Au lendemain de Nativité, Bethléem, toute ensanglantée, pleure ses fils. Et Dieu ouvre une source à d’innombrables fils. «À cette époque Jésus vint de Nazareth de Galilée et se fit baptiser par Jean dans le Jourdain». Le baptême de Jésus, au cas où nous n’aurions pas bien compris ce qu’est l’Incarnation, c’est l’ultime signe qui nous en est donné. Ce que Noël avait commencé de mettre au jour, la théophanie du Jourdain continue de le réaliser: en ce jour nous apprenons qui est l’Enfant de la crèche dans son identité la plus radicale: le Fils bien-aimé du Père. Le baptême est l’inauguration du ministère de Jésus: Il vient régénérer le monde et vaincre le mal, rétablir l’homme dans sa dignité et lui rendre sa liberté. Le commencement d’une vie qui va se dérouler entre deux baptêmes: le baptême du Jourdain et le baptême de la croix. Saint Jean nous le rappelle dans sa première épître: «Jésus-Christ est venu par l’eau et le sang; pas seulement l’eau mais l’eau et le sang» (1 Jn 5, 1-9).

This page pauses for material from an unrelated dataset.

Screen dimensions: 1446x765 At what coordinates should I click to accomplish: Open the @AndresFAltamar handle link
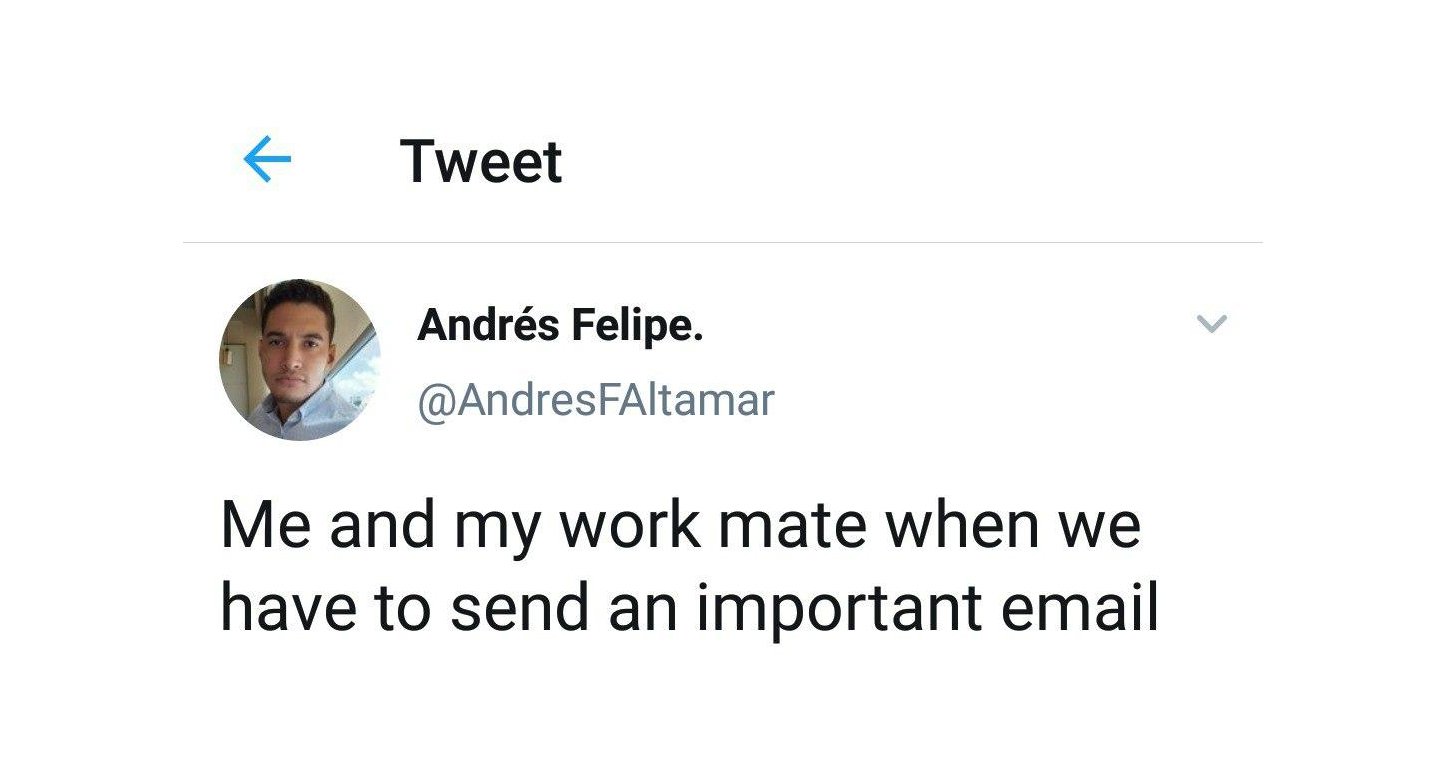click(595, 401)
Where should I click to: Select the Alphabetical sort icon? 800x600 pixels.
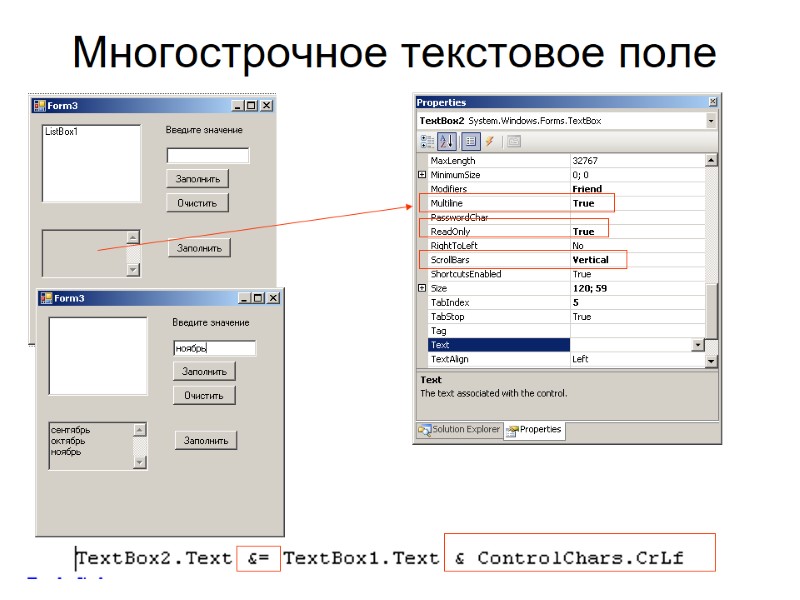[446, 141]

Le Christ ne va pas au baptême comme au petit bain, comme ces touristes, et nous en fûmes, qui font la planche sur la Mer Morte en lisant le journal. Le Christ va au baptême comme on va à la mort: il se soumet au rite de purification et de pénitence pour laver l’iniquité de l’homme et lui permettre de redevenir Dieu, afin qu’il en soit comme au commencement quand il dit: «Vous êtes des dieux». Il entre dans le Jourdain pour signifier qu’il vient régénérer la chair par l’eau; il prend place dans la nature pour l’exorciser de ces démons et la rendre spirituelle; il descend dans le fleuve comme dans le tombeau où il trouve, une première fois l’humain, ce mélange d’angélisme et de bestialité. Et quand il remonte du fleuve, c’est toute l’humanité qu’il soulève pour l’élever au Père. Il n’est donc pas question de ne retenir que l’événement glorieux du baptême et d’oublier qu’il porte déjà le sacrifice de la croix. Ils sont trois à rendre ce témoignage, l’Esprit, l’eau et le sang. Et l’Esprit, présent au baptême sera aussi présent à la croix pour manifester, par la bouche du centurion, que celui-ci était «le Fils». La théophanie du Jourdain est bien cette révélation au sujet du Christ qui est descendu au plus profond de nos ténèbres. «La mission rédemptrice du Messie l’immerge dans le monde dont il porte les contradictions» (J.-M. Lustiger). «La victoire remportée par Jésus sur le monde s’est réalisée dans un amour radical du monde»(W. Kasper).

Mais elle est aussi cette révélation au sujet de l’homme et nous savons que le serviteur n’est pas plus grand que le maître, et que le Christ et l’homme «c’est tout un», comme dirait Jeanne d’Arc. Nous comprenons que pour nous aussi, le baptême est l’inauguration de la vie véritable, le porche du Royaume, le sacrement de l’initiation chrétienne par lequel nous comprenons mieux le sens de notre destinée: en même temps descente dans la mort et remontée vers la lumière, morts avec le Christ, ressuscités avec lui telle est la destinée du chrétien, car il nous fait vivre de sa vie. L’ eau dans laquelle nous sommes baptisés est beaucoup plus que de l’eau: elle est la vie entière du Christ. Vous tous qui avez été baptisés en Christ vous avez revêtu le Christ: il ne sert à rien de le chanter à tue-tête si nous ne sommes pas prêts à le vivre. Et le vivre, comme un saint Paul l’a vécu, c’est être conformés au Christ dans le mystère de sa mort, pour avoir part à sa résurrection. C’est ainsi que le baptême, par lequel nous sommes renés de l’eau et de l’esprit pour une vie nouvelle, nous apporte toute victoire sur le mal, sur la mort, sur le monde. «Qui donc est vainqueur du monde? N’est-ce pas celui qui croit que Jésus est le Fils de Dieu?» «Tout être qui est né de Dieu est vainqueur du monde». Frères et sœurs, si les souffrances et les détresses humaines ont un sens, ce ne peut être que celui-ci: partager avec Dieu, dans une communion d’amour, ce qu’il a voulu partager avec nous.